The Kubernetes operator pattern, introduced by CoreOS in 2016, enables management of complex stateful applications using the same reconciliation model that Kubernetes uses for built-in resources.

What an operator does

A Kubernetes operator extends the Kubernetes API with a custom resource definition and a controller that manages the lifecycle of the corresponding resource. The controller observes the desired state (defined in the custom resource) and the actual state (what is running in the cluster) and takes actions to make actual match desired. This is the same reconciliation loop that Kubernetes controllers use for Deployments and StatefulSets.

When to build an operator

Operators are appropriate for: stateful applications with complex lifecycle management (databases, message queues, monitoring stacks), applications where the operational knowledge of how to upgrade, scale, and recover needs to be encoded in software, and abstractions that your organisation will use across many clusters. Building an operator for a simple deployment that a Helm chart handles adequately adds complexity without benefit.

kubebuilder and controller-runtime

The kubebuilder framework is the standard approach for writing Go-based Kubernetes operators. It generates scaffolding for the controller, reconciliation loop, and CRD schema from markers in the code. controller-runtime, the underlying library, provides the client-go wrappers, informers, and reconciliation queue that make operator development faster. The Operator SDK wraps kubebuilder with additional tooling for testing and publishing.
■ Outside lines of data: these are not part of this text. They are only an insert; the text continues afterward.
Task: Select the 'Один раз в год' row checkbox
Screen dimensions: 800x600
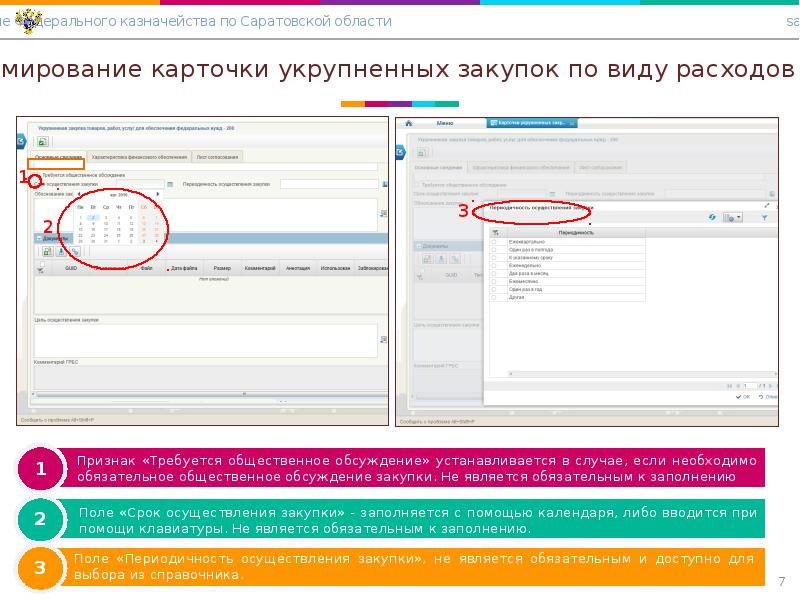Action: pyautogui.click(x=495, y=289)
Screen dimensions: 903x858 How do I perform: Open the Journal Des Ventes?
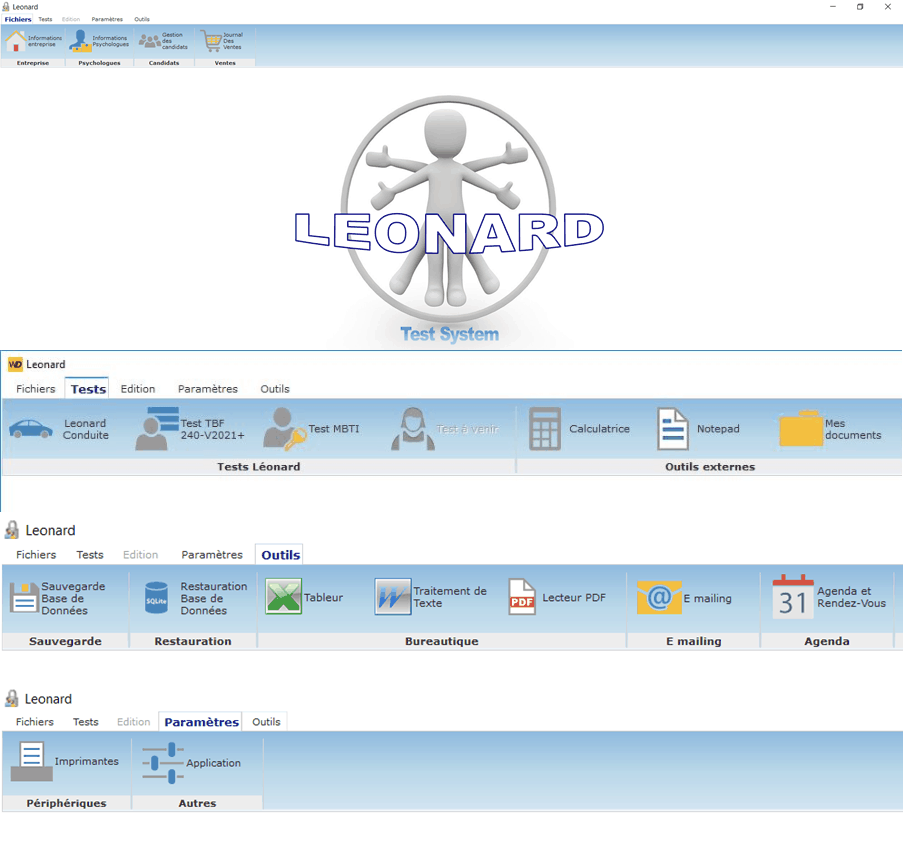(x=222, y=41)
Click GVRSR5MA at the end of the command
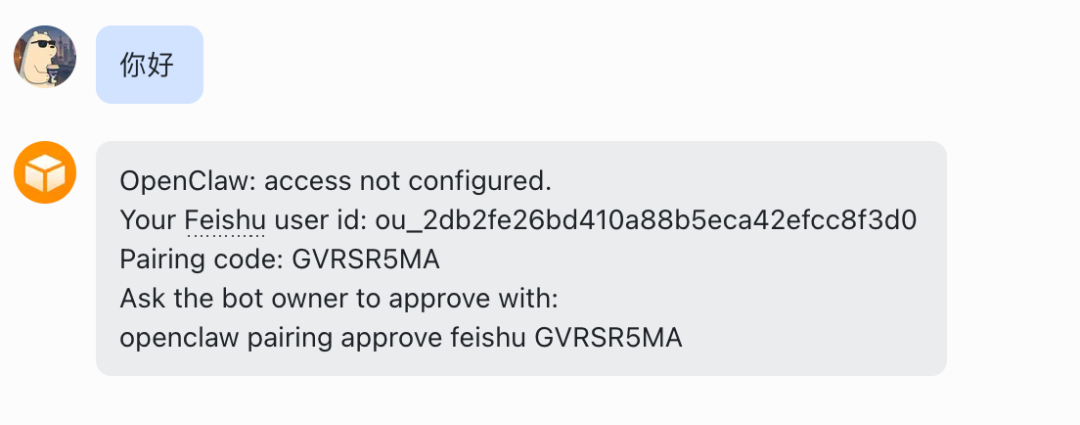The height and width of the screenshot is (425, 1080). [608, 338]
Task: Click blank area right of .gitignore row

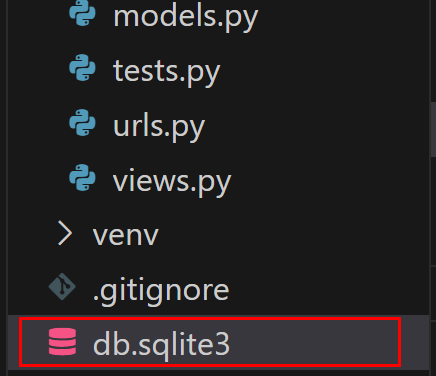Action: (x=328, y=288)
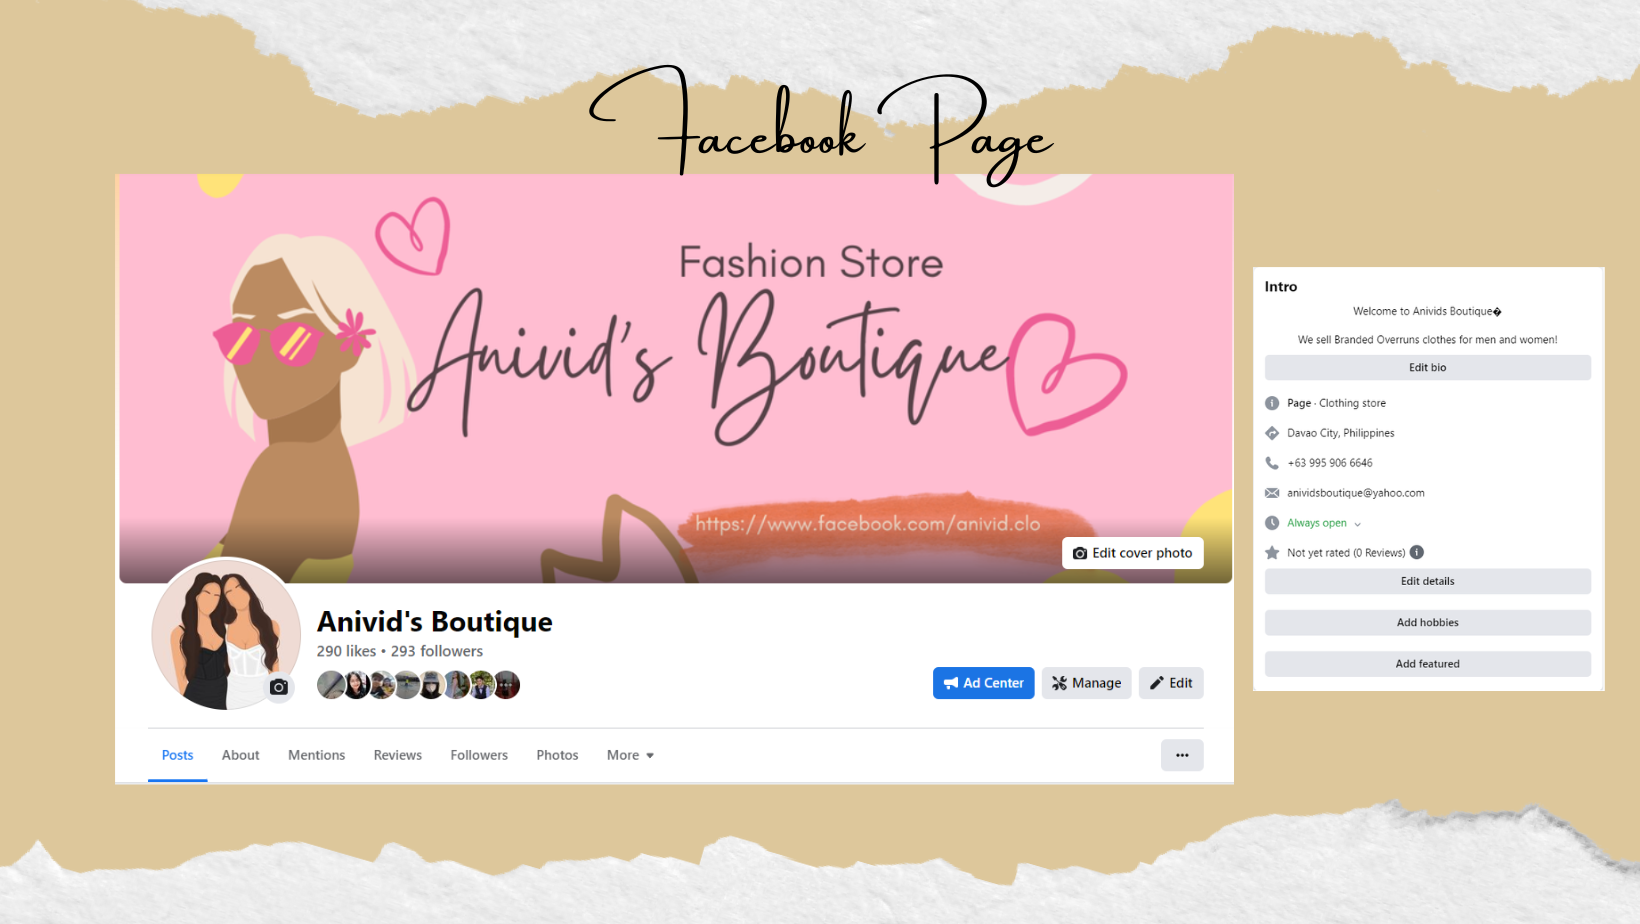Click Edit cover photo button
The width and height of the screenshot is (1640, 924).
pos(1132,553)
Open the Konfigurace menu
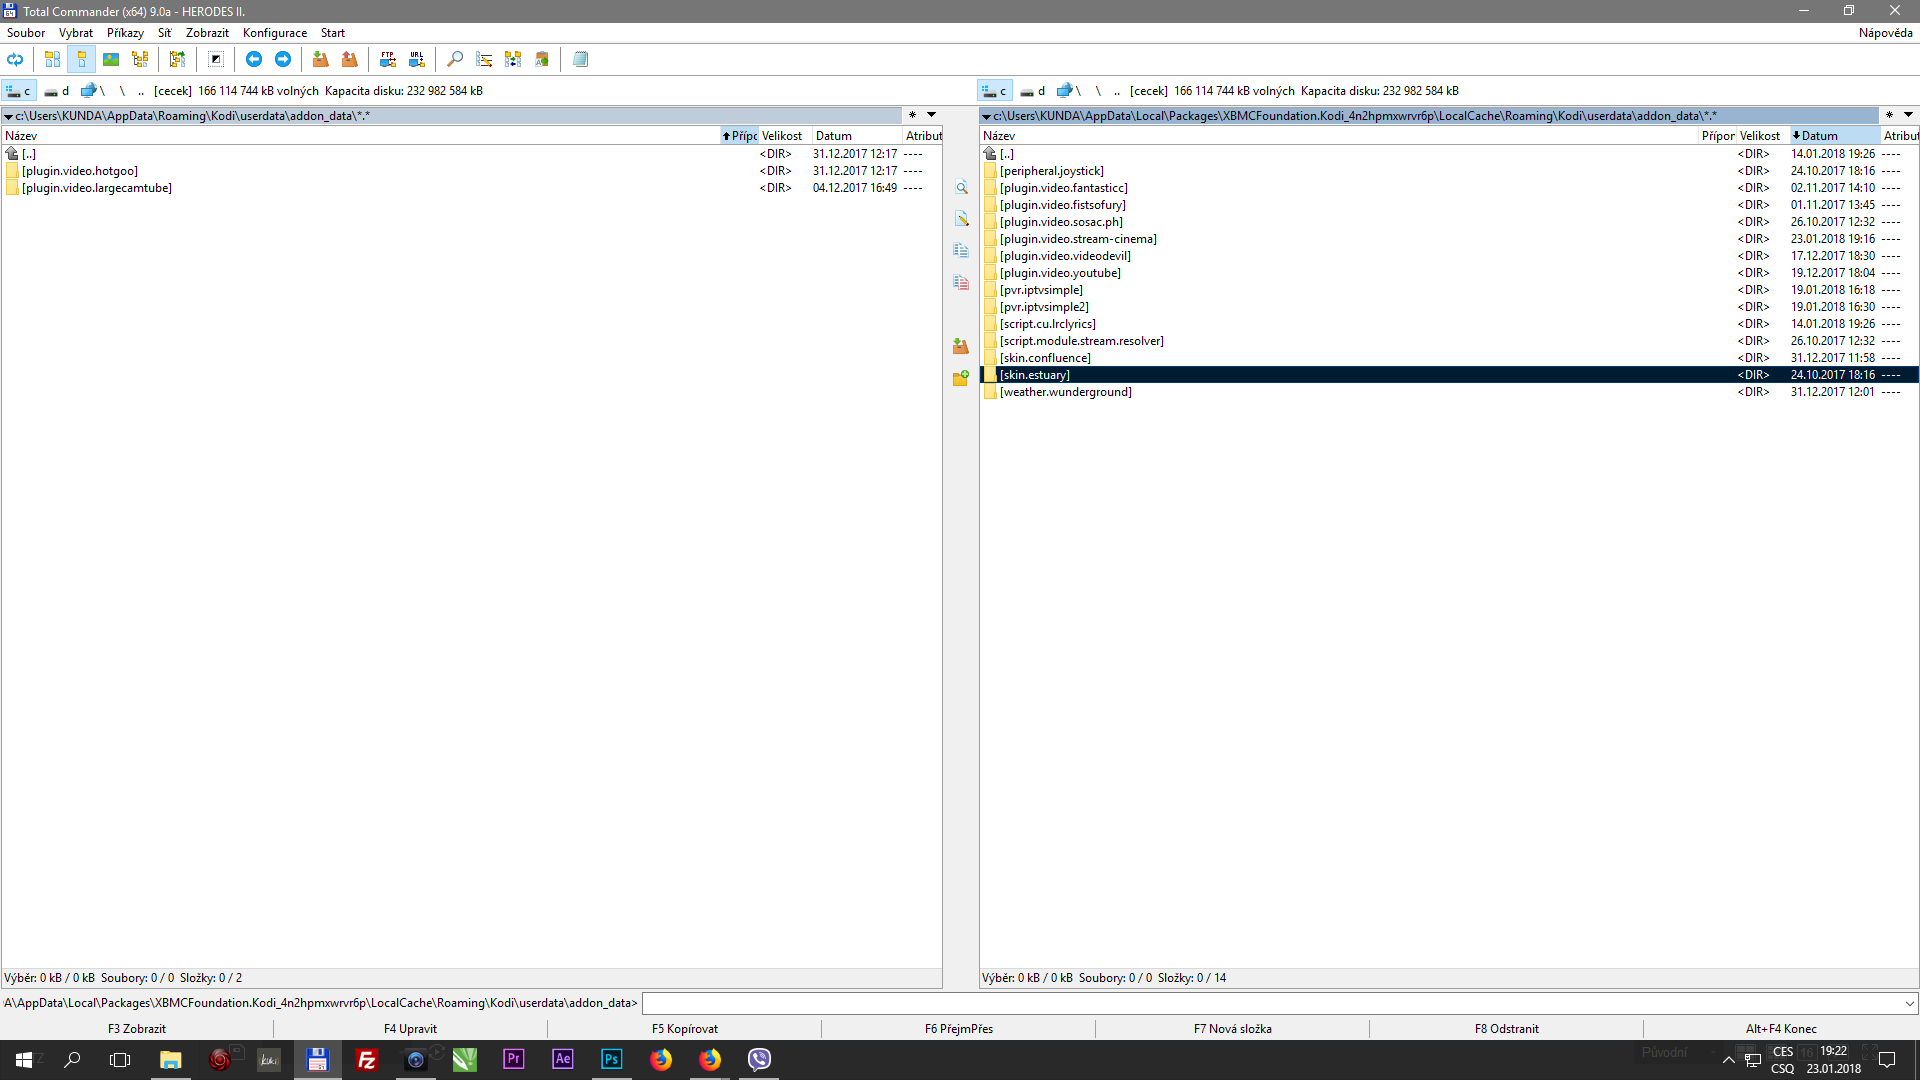This screenshot has width=1920, height=1080. tap(274, 33)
Production operator patterns

The patterns that production operators implement: idempotent reconciliation (the reconciler should produce the same result regardless of how many times it runs), appropriate use of finalizers (to run cleanup logic before resource deletion), status conditions (to communicate the resource's state to humans and other controllers), and event recording (for debugging and auditing). Operators that skip these patterns are harder to debug and operate.